■ PROBLEM DETAILS: From the entries that follow, extract each line holding the string "will".

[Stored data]
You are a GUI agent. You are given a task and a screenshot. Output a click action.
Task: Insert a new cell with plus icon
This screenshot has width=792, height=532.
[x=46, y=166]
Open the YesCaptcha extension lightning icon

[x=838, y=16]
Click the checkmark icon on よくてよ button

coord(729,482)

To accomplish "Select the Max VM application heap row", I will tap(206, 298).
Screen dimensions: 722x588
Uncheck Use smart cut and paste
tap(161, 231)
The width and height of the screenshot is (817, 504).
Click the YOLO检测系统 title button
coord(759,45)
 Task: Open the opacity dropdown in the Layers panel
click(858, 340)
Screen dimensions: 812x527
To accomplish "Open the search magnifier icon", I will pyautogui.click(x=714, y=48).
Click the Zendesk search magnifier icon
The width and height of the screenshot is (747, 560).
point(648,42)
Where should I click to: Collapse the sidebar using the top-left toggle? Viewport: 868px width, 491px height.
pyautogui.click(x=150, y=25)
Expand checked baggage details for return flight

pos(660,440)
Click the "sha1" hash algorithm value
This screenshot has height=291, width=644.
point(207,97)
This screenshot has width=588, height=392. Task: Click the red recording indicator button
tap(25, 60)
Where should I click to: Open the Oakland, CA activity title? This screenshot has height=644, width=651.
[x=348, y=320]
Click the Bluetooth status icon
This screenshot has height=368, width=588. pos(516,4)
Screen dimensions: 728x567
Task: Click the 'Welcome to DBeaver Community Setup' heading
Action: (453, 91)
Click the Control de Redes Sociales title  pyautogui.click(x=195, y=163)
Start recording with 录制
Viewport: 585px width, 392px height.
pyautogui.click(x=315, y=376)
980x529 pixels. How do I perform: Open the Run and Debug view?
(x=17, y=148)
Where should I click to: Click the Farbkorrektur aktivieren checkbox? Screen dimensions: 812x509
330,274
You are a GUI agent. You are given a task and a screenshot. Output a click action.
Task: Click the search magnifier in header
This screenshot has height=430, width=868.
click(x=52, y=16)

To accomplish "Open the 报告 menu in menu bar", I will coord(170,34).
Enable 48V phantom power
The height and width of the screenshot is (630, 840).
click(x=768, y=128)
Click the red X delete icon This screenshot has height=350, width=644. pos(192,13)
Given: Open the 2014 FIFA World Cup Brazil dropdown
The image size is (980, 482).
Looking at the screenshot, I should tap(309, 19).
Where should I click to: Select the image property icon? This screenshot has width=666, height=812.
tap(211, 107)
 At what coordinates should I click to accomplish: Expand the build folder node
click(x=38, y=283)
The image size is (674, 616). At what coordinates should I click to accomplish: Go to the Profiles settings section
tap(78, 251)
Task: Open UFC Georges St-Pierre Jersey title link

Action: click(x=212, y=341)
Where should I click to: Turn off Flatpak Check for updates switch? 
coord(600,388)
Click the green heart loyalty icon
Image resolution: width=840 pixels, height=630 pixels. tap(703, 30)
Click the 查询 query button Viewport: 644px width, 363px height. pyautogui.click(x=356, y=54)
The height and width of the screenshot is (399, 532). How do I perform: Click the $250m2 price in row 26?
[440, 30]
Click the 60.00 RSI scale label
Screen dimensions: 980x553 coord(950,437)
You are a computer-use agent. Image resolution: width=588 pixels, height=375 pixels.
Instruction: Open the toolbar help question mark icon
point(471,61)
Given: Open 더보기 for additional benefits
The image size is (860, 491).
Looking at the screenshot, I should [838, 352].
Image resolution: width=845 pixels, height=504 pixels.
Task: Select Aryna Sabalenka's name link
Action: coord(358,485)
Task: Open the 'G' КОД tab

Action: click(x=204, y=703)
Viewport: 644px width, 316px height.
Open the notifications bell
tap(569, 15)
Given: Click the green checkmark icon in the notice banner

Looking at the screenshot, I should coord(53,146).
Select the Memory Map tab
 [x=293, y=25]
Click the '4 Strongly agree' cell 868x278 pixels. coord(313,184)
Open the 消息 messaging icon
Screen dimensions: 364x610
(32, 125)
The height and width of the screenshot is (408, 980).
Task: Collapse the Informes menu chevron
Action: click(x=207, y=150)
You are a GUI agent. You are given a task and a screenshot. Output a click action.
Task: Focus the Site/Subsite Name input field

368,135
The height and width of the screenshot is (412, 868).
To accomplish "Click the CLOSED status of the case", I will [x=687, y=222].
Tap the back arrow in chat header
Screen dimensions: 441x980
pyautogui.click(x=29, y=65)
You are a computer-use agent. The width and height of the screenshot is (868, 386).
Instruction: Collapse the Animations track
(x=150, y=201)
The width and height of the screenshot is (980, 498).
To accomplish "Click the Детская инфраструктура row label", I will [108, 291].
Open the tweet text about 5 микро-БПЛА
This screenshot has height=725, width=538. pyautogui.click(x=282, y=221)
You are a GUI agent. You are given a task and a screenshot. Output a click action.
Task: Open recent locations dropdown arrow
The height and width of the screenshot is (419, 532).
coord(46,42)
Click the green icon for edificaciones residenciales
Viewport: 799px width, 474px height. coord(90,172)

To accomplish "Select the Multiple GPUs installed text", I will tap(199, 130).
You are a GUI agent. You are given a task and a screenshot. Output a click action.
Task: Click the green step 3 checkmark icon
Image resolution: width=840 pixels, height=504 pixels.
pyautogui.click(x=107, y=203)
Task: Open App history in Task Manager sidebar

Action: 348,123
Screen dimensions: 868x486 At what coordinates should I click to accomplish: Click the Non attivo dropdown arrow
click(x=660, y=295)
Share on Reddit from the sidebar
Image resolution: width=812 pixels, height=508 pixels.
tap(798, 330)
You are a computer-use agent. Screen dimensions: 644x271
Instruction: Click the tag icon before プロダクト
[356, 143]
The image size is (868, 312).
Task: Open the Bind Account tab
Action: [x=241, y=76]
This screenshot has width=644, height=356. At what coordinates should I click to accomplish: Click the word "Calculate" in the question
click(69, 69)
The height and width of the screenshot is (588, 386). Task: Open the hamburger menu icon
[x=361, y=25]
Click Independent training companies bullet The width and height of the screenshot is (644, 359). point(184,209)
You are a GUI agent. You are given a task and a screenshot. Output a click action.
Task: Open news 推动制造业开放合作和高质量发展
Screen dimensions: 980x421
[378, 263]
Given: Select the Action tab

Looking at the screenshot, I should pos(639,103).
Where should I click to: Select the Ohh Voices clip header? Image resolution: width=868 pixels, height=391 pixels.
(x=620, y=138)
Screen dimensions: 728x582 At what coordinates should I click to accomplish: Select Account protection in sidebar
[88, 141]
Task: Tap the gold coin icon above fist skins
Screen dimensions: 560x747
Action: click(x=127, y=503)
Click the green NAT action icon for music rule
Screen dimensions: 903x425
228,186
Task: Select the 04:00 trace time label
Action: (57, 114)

■ WRITTEN RESPONSE:
To accomplish "Select the Max VM application heap row", I will tap(206, 298).
To accomplish "Open the search magnifier icon", I will pyautogui.click(x=714, y=48).
To accomplish "Open the 报告 menu in menu bar", I will coord(170,34).
To accomplish "Click the CLOSED status of the case", I will [x=687, y=222].
To accomplish "Click the Детская инфраструктура row label", I will [108, 291].
To accomplish "Select the Multiple GPUs installed text", I will tap(199, 130).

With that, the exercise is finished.